DATASET ROWS:
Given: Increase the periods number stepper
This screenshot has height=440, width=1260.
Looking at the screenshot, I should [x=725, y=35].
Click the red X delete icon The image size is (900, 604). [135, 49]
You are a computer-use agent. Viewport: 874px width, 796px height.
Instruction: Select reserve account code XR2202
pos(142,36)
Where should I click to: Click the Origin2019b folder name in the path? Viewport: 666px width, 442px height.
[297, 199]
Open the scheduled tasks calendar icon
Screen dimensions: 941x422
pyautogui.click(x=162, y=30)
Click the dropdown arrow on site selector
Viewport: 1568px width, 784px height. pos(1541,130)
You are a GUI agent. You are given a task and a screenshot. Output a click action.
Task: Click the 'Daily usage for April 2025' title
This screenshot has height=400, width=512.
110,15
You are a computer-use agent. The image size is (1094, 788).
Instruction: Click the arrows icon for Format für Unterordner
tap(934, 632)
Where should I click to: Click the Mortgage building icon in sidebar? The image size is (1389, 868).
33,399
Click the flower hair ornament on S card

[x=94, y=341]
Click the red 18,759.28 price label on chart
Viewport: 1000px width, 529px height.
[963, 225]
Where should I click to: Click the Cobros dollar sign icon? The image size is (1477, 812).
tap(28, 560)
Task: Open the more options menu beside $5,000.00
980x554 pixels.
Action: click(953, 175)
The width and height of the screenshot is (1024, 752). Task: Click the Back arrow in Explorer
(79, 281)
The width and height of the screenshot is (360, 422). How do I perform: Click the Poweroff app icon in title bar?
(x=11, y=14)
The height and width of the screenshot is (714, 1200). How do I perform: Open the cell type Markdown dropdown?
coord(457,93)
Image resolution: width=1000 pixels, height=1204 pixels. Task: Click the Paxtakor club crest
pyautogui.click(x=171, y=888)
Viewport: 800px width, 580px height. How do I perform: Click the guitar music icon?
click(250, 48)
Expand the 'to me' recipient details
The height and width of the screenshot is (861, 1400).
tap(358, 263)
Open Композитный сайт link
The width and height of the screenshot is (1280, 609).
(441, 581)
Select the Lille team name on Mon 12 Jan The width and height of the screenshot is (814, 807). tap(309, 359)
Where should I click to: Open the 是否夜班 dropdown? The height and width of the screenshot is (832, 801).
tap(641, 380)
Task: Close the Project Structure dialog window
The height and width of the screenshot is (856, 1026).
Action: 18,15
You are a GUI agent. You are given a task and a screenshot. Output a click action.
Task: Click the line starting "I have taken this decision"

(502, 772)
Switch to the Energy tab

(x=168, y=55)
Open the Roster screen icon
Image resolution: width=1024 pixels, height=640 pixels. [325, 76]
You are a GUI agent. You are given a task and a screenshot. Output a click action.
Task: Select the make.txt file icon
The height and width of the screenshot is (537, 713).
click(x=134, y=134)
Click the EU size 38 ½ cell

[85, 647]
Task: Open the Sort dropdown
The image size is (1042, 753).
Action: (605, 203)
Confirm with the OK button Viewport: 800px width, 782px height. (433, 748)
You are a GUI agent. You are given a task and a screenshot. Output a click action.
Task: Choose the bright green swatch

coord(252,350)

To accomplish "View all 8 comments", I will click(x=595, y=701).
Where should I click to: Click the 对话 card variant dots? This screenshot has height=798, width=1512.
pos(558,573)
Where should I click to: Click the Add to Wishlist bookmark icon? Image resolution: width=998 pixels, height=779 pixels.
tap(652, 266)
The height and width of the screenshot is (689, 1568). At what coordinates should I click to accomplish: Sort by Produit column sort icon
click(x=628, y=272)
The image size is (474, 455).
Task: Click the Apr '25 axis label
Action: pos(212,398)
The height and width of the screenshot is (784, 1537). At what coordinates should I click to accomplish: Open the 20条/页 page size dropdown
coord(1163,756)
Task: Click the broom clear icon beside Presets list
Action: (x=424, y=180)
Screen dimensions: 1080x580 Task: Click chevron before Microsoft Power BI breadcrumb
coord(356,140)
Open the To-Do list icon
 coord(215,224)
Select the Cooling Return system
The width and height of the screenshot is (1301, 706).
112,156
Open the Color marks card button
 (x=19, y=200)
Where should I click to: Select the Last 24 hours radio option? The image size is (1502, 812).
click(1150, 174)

TASK OBJECTIVE: Can you rewrite all the records above as a numbered list, leaving out the blank lines?

SOLVED PROBLEM:
1. Given: Increase the periods number stepper
2. This screenshot has height=440, width=1260.
3. Looking at the screenshot, I should [x=725, y=35].
4. Click the red X delete icon The image size is (900, 604). [135, 49]
5. You are a computer-use agent. Viewport: 874px width, 796px height.
6. Instruction: Select reserve account code XR2202
7. pos(142,36)
8. Where should I click to: Click the Origin2019b folder name in the path? Viewport: 666px width, 442px height.
9. [297, 199]
10. Open the scheduled tasks calendar icon
11. Screen dimensions: 941x422
12. pyautogui.click(x=162, y=30)
13. Click the dropdown arrow on site selector
14. Viewport: 1568px width, 784px height. pos(1541,130)
15. You are a GUI agent. You are given a task and a screenshot. Output a click action.
16. Task: Click the 'Daily usage for April 2025' title
17. This screenshot has height=400, width=512.
18. 110,15
19. You are a computer-use agent. The image size is (1094, 788).
20. Instruction: Click the arrows icon for Format für Unterordner
21. tap(934, 632)
22. Where should I click to: Click the Mortgage building icon in sidebar? The image size is (1389, 868).
23. 33,399
24. Click the flower hair ornament on S card
25. [x=94, y=341]
26. Click the red 18,759.28 price label on chart
27. Viewport: 1000px width, 529px height.
28. [963, 225]
29. Where should I click to: Click the Cobros dollar sign icon? The image size is (1477, 812).
30. tap(28, 560)
31. Task: Open the more options menu beside $5,000.00
32. 980x554 pixels.
33. Action: click(953, 175)
34. The width and height of the screenshot is (1024, 752). Task: Click the Back arrow in Explorer
35. (79, 281)
36. The width and height of the screenshot is (360, 422). How do I perform: Click the Poweroff app icon in title bar?
37. (x=11, y=14)
38. The height and width of the screenshot is (714, 1200). How do I perform: Open the cell type Markdown dropdown?
39. coord(457,93)
40. Image resolution: width=1000 pixels, height=1204 pixels. Task: Click the Paxtakor club crest
41. pyautogui.click(x=171, y=888)
42. Viewport: 800px width, 580px height. How do I perform: Click the guitar music icon?
43. click(250, 48)
44. Expand the 'to me' recipient details
45. The height and width of the screenshot is (861, 1400).
46. tap(358, 263)
47. Open Композитный сайт link
48. The width and height of the screenshot is (1280, 609).
49. (441, 581)
50. Select the Lille team name on Mon 12 Jan The width and height of the screenshot is (814, 807). tap(309, 359)
51. Where should I click to: Open the 是否夜班 dropdown? The height and width of the screenshot is (832, 801).
52. tap(641, 380)
53. Task: Close the Project Structure dialog window
54. The height and width of the screenshot is (856, 1026).
55. Action: 18,15
56. You are a GUI agent. You are given a task and a screenshot. Output a click action.
57. Task: Click the line starting "I have taken this decision"
58. (502, 772)
59. Switch to the Energy tab
60. (x=168, y=55)
61. Open the Roster screen icon
62. Image resolution: width=1024 pixels, height=640 pixels. [325, 76]
63. You are a GUI agent. You are given a task and a screenshot. Output a click action.
64. Task: Select the make.txt file icon
65. The height and width of the screenshot is (537, 713).
66. click(x=134, y=134)
67. Click the EU size 38 ½ cell
68. [85, 647]
69. Task: Open the Sort dropdown
70. The image size is (1042, 753).
71. Action: (605, 203)
72. Confirm with the OK button Viewport: 800px width, 782px height. (433, 748)
73. You are a GUI agent. You are given a task and a screenshot. Output a click action.
74. Task: Choose the bright green swatch
75. coord(252,350)
76. To accomplish "View all 8 comments", I will click(x=595, y=701).
77. Where should I click to: Click the 对话 card variant dots? This screenshot has height=798, width=1512.
78. pos(558,573)
79. Where should I click to: Click the Add to Wishlist bookmark icon? Image resolution: width=998 pixels, height=779 pixels.
80. tap(652, 266)
81. The height and width of the screenshot is (689, 1568). At what coordinates should I click to accomplish: Sort by Produit column sort icon
82. click(x=628, y=272)
83. The image size is (474, 455).
84. Task: Click the Apr '25 axis label
85. Action: pos(212,398)
86. The height and width of the screenshot is (784, 1537). At what coordinates should I click to accomplish: Open the 20条/页 page size dropdown
87. coord(1163,756)
88. Task: Click the broom clear icon beside Presets list
89. Action: (x=424, y=180)
90. Screen dimensions: 1080x580 Task: Click chevron before Microsoft Power BI breadcrumb
91. coord(356,140)
92. Open the To-Do list icon
93.  coord(215,224)
94. Select the Cooling Return system
95. The width and height of the screenshot is (1301, 706).
96. 112,156
97. Open the Color marks card button
98.  (x=19, y=200)
99. Where should I click to: Select the Last 24 hours radio option? The image size is (1502, 812).
100. click(1150, 174)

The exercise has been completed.